They want better life and better opportunities. When wester countries can have enough money to bomb the shitmout of them, surely then can also have money to invest there. Rebuild a good tolerant society. Set up schools, medical facilties. Just like how US used marshal fund. W countries can also ask other Arab countries to make contribution too. It is afteer all in everyone's interest. Nobody likes to leave their home. But when your home has been bombarded by NATO jets, when you see battle hardened people openly recruiting people. You are left with two options. Either to join them or leave for better shores. One should not forget how Europeans came to Africa duringnworld war 2 to escape the war. Exactly same way these people are leaving. Tret them once like human and trust me no one would leave their shores
Way I see it, Western intervention in these countries will have to be in stages. It is a long-term project that will require sequential investment in capacity building.
First, will come investment in education, healthcare, security and rule of law. That is the basis of everything. Next, there is the need to invest in infrastructure, by which one can mean public transportation, energy, digitization - whatever flies in a rapidly changing world. This is the scaffolding on which commerce is built. Finally, invest in business and commercial activities. I see no point in leading one before the other.
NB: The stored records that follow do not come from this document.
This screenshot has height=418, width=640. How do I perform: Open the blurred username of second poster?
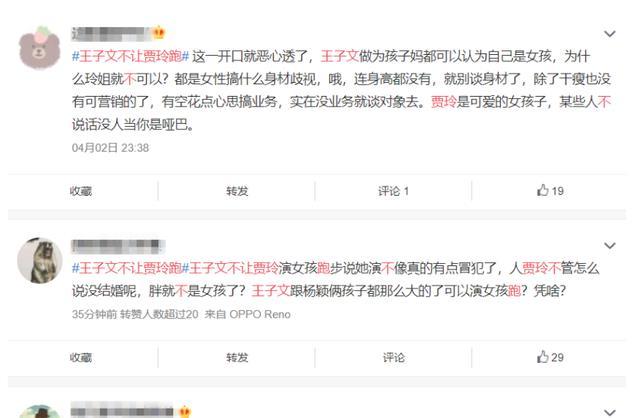click(118, 247)
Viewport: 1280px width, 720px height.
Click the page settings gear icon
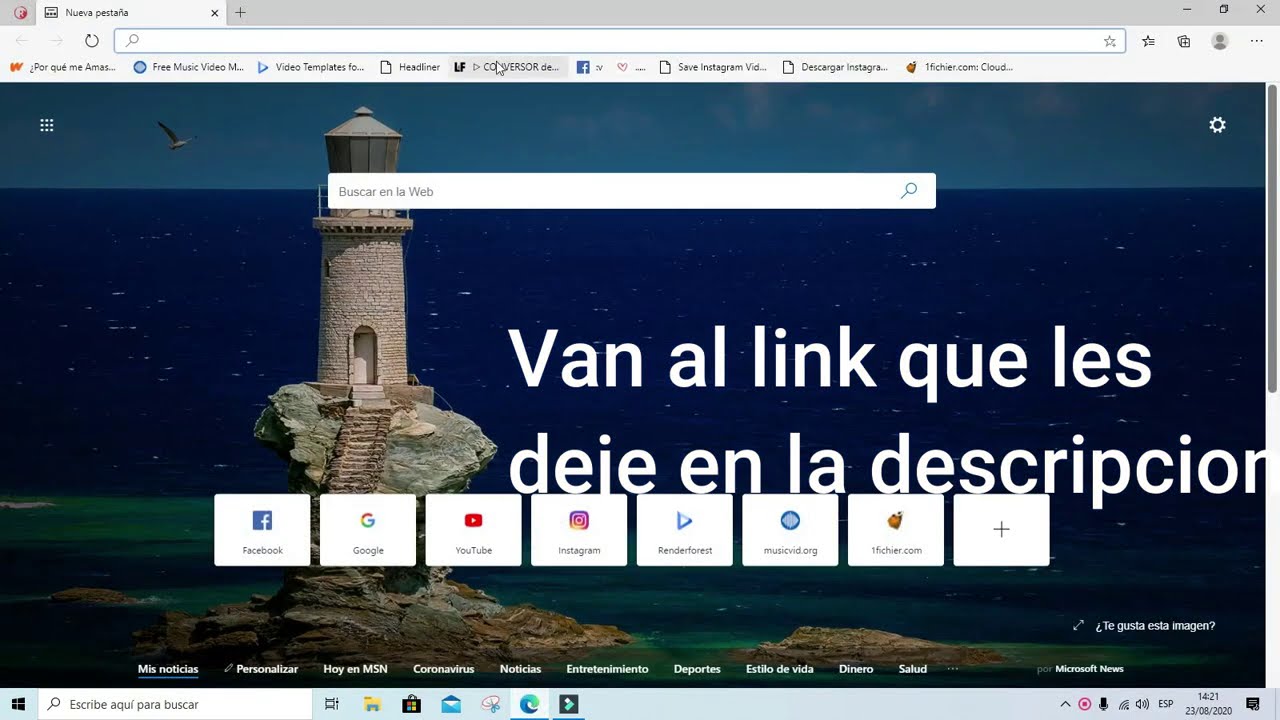click(x=1217, y=125)
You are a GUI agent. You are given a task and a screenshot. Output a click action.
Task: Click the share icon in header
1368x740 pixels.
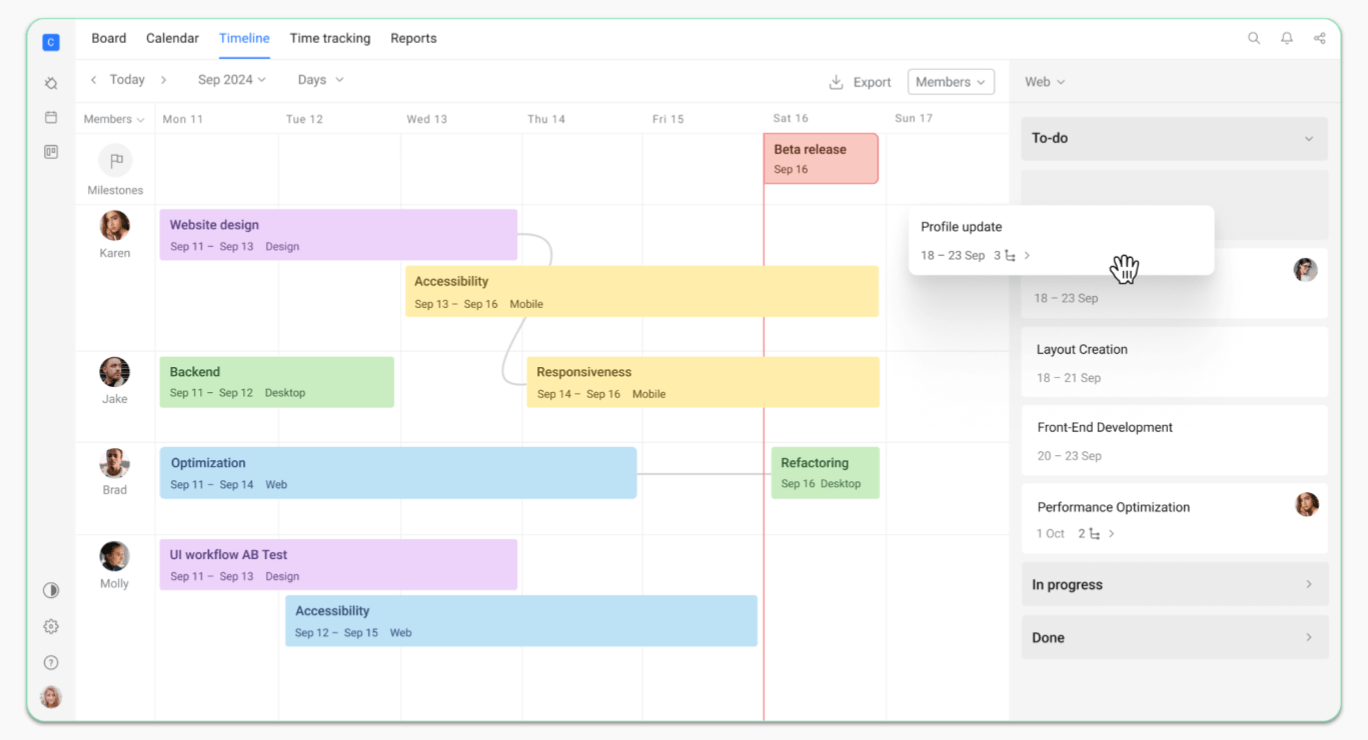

There are two caveats though. First, all of this cannot take place unless, atleast for the first few years, there isn't a strong military presence. The entire initiative will collapse because the first strongman who can take it down will do so. And yet, paradoxically, that will amount to the same situation of infidel occupation of Muslim land that provokes much of terrorism we see today. That is quite a challenge. Second, the education system that will bear fruit cannot be a mish-mash of delusional religious indoctrination with a sprinkling of modern concepts. It has to be cutting edge and it has to be secular. Without that, we will be back to square one in no time. The potential for conflict today in the Islamic world is not highest in countries where students study in Madrasahs, but in nations where a modern curriculum has been doctored to serve some dubious balancing act.
Whichever way we look at it, it is a generational challenge. It ranks as one of the top four things on the world's to-do list, along with getting rid of nukes, tackling climate change and adjusting to the reality of a world where technology will make most jobs redundant, leading to mass unemployment.